WHAT NEEDS TO BE DONE =
In the entries that follow, the line with "Где и зачем применяется кладочная сетка (82, 2075)" opens the range and the line with "Салат из фенхеля и радиккио (60, 1786)" closes it; repeat that range exactly, both lines included.

..........

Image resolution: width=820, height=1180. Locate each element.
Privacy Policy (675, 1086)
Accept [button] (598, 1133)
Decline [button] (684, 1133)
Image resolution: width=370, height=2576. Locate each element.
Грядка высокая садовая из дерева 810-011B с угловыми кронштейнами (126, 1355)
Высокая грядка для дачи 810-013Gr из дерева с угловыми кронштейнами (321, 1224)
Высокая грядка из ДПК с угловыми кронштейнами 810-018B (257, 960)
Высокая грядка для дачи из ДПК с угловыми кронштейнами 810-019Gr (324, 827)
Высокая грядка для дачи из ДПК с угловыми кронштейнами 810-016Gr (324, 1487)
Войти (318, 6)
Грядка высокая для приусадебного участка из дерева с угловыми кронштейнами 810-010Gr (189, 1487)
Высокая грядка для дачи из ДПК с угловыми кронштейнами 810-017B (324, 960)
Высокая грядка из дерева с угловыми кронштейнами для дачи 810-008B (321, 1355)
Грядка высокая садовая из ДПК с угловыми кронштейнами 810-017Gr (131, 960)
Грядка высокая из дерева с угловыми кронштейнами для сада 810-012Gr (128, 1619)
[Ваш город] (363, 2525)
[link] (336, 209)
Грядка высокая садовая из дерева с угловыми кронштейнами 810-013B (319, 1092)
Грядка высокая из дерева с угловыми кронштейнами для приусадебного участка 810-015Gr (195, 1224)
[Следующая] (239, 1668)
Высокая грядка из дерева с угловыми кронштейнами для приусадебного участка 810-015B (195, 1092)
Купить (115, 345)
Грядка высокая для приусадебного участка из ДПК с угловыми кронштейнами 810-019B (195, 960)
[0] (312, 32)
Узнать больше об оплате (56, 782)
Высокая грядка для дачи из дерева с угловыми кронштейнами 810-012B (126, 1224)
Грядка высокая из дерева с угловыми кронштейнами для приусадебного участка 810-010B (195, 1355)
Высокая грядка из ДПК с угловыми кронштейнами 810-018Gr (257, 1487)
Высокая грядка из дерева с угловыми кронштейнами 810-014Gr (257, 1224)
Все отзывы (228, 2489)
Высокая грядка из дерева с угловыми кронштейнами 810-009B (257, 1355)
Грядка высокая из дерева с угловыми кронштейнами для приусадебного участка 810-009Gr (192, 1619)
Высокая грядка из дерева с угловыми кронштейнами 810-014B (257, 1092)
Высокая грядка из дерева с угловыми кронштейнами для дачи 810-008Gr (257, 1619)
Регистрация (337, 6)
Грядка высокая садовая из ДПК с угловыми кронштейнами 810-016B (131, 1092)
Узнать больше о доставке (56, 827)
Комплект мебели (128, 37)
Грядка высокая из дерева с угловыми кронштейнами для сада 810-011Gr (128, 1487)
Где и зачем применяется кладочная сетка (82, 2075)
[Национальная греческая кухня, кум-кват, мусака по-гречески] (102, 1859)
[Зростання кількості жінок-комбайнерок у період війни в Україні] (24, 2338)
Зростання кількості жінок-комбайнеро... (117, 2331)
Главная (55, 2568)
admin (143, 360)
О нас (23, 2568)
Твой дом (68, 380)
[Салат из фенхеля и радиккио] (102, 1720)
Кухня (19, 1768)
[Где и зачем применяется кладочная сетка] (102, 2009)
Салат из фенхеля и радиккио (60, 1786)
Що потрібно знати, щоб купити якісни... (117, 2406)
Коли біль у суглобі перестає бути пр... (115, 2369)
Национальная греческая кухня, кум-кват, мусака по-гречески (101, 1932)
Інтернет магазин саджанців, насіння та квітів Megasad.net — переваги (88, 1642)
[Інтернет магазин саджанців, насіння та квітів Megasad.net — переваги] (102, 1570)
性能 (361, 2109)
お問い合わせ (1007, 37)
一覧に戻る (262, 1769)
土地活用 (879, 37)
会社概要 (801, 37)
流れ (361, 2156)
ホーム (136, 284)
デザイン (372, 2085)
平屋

..........

OUTPUT =
Где и зачем применяется кладочная сетка (82, 2075)
[Национальная греческая кухня, кум-кват, мусака по-гречески] (102, 1859)
[Зростання кількості жінок-комбайнерок у період війни в Україні] (24, 2338)
Зростання кількості жінок-комбайнеро... (117, 2331)
Главная (55, 2568)
admin (143, 360)
О нас (23, 2568)
Твой дом (68, 380)
[Салат из фенхеля и радиккио] (102, 1720)
Кухня (19, 1768)
[Где и зачем применяется кладочная сетка] (102, 2009)
Салат из фенхеля и радиккио (60, 1786)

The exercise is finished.